§ **Task statement**:
Please return each of the entries exactly, minus their pictures.

§ **Task data**:
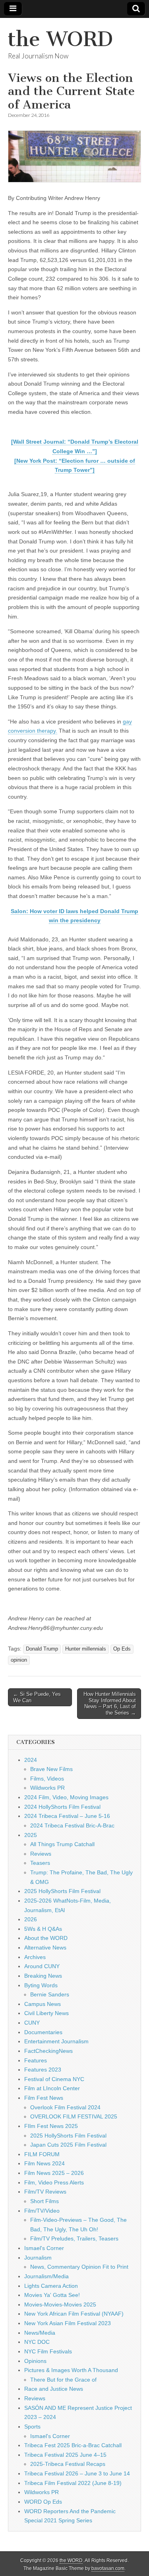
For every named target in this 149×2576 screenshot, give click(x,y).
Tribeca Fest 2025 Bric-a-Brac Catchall (73, 2445)
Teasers (40, 1863)
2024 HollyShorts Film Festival (62, 1807)
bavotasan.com (107, 2568)
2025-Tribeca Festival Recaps (67, 2464)
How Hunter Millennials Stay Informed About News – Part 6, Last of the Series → (109, 1703)
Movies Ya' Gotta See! (52, 2295)
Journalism (38, 2257)
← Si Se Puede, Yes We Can (37, 1697)
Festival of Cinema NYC (54, 2079)
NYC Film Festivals (48, 2351)
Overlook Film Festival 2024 (65, 2107)
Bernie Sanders (49, 1994)
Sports (32, 2426)
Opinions (35, 2361)
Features (35, 2060)
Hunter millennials (85, 1649)
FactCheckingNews (48, 2051)
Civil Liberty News (46, 2013)
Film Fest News (43, 2098)
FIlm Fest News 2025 (51, 2126)
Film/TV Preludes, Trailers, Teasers (74, 2238)
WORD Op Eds (43, 2501)
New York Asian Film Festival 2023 (67, 2323)
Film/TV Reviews (45, 2191)
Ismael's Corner (44, 2248)
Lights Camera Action (51, 2286)
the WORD (60, 39)
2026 (30, 1919)
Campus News (42, 2004)
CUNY (32, 2022)
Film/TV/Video (42, 2210)
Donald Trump (42, 1649)
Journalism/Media (46, 2276)
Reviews (40, 1854)
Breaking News (43, 1976)
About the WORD (46, 1938)
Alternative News (45, 1947)
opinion (19, 1660)
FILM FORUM (42, 2154)
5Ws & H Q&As (43, 1929)
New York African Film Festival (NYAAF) (74, 2313)
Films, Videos (47, 1778)
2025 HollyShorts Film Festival (62, 1891)
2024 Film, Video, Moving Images (66, 1797)
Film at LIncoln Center (52, 2088)
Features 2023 (42, 2069)
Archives (35, 1957)
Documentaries (43, 2032)
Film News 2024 (44, 2163)
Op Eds (122, 1649)
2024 (30, 1760)
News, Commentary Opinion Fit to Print (79, 2267)
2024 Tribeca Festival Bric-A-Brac (72, 1825)
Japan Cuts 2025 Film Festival (68, 2144)
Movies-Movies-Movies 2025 (60, 2304)
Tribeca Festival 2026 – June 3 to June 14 (77, 2473)
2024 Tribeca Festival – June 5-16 (67, 1816)
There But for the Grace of (63, 2379)
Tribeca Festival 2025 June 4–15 (65, 2455)
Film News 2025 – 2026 (54, 2173)
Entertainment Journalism (56, 2041)
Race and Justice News (53, 2389)
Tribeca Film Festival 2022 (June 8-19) (73, 2483)
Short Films (44, 2201)
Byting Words (41, 1985)
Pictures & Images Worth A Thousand (71, 2370)
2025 (30, 1835)
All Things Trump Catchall (62, 1844)
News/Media (39, 2333)
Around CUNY (42, 1966)
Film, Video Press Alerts (54, 2182)
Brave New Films (51, 1769)
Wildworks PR (47, 1788)
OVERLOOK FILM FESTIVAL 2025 (73, 2116)
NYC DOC (37, 2342)
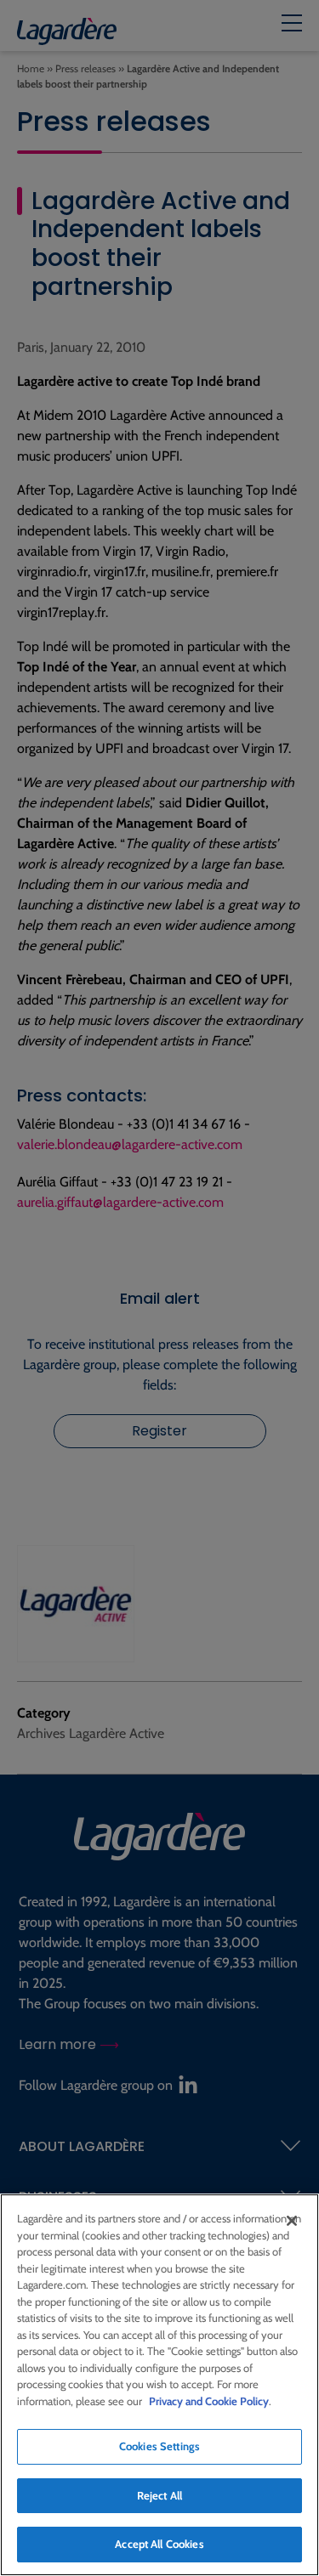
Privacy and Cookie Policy (209, 2401)
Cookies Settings (159, 2446)
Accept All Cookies (159, 2544)
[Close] (291, 2220)
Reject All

§ **Answer box**:
For every named target in this 149×2576 screenshot, give click(x,y).
Tribeca Fest 2025 Bric-a-Brac Catchall (73, 2445)
Teasers (40, 1863)
2024 HollyShorts Film Festival (62, 1807)
bavotasan.com (107, 2568)
2025-Tribeca Festival Recaps (67, 2464)
How Hunter Millennials Stay Informed About News – Part 6, Last of the Series → (109, 1703)
Movies Ya' Gotta See! (52, 2295)
Journalism (38, 2257)
← Si Se Puede, Yes We Can (37, 1697)
Festival of Cinema NYC (54, 2079)
NYC Film Festivals (48, 2351)
Overlook Film Festival 2024 (65, 2107)
Bernie Sanders (49, 1994)
Sports (32, 2426)
Opinions (35, 2361)
Features (35, 2060)
Hunter millennials (85, 1649)
FactCheckingNews (48, 2051)
Civil Liberty News (46, 2013)
Film Fest News (43, 2098)
FIlm Fest News 2025 (51, 2126)
Film/TV Preludes, Trailers, Teasers (74, 2238)
WORD Op Eds (43, 2501)
New York Asian Film Festival 2023 (67, 2323)
Film/TV Reviews (45, 2191)
Ismael's Corner (44, 2248)
Lights Camera Action (51, 2286)
the WORD (60, 39)
2026 (30, 1919)
Campus News (42, 2004)
CUNY (32, 2022)
Film/TV/Video (42, 2210)
Donald Trump (42, 1649)
Journalism/Media (46, 2276)
Reviews (40, 1854)
Breaking News (43, 1976)
About the WORD (46, 1938)
Alternative News (45, 1947)
opinion (19, 1660)
FILM FORUM (42, 2154)
5Ws & H Q&As (43, 1929)
New York African Film Festival (NYAAF) (74, 2313)
Films, Videos (47, 1778)
2025 HollyShorts Film Festival (62, 1891)
2024 Film, Video, Moving Images (66, 1797)
Film at LIncoln Center (52, 2088)
Features 2023 (42, 2069)
Archives (35, 1957)
Documentaries (43, 2032)
Film News 2024 (44, 2163)
Op Eds (122, 1649)
2024 (30, 1760)
News, Commentary Opinion Fit to Print (79, 2267)
2024 Tribeca Festival Bric-A-Brac (72, 1825)
Japan Cuts 2025 Film Festival (68, 2144)
Movies-Movies-Movies 2025 (60, 2304)
Tribeca Festival 2026 – June 3 to June 14 (77, 2473)
2024 Tribeca Festival – June 5-16 (67, 1816)
There But for the Grace of (63, 2379)
Tribeca Festival 2025 June 4–15 (65, 2455)
Film News 2025 – 2026 (54, 2173)
Entertainment Journalism (56, 2041)
Race and Justice News (53, 2389)
Tribeca Film Festival 2022 (June 8-19) (73, 2483)
Short Films (44, 2201)
Byting Words (41, 1985)
Pictures & Images Worth A Thousand (71, 2370)
2025 (30, 1835)
All Things Trump Catchall (62, 1844)
News/Media (39, 2333)
Around CUNY (42, 1966)
Film, Video Press Alerts (54, 2182)
Brave New Films (51, 1769)
Wildworks PR (47, 1788)
OVERLOOK FILM FESTIVAL 2025 (73, 2116)
NYC DOC (37, 2342)
Privacy and Cookie Policy (209, 2401)
Cookies Settings (159, 2446)
Accept All Cookies (159, 2544)
[Close] (291, 2220)
Reject All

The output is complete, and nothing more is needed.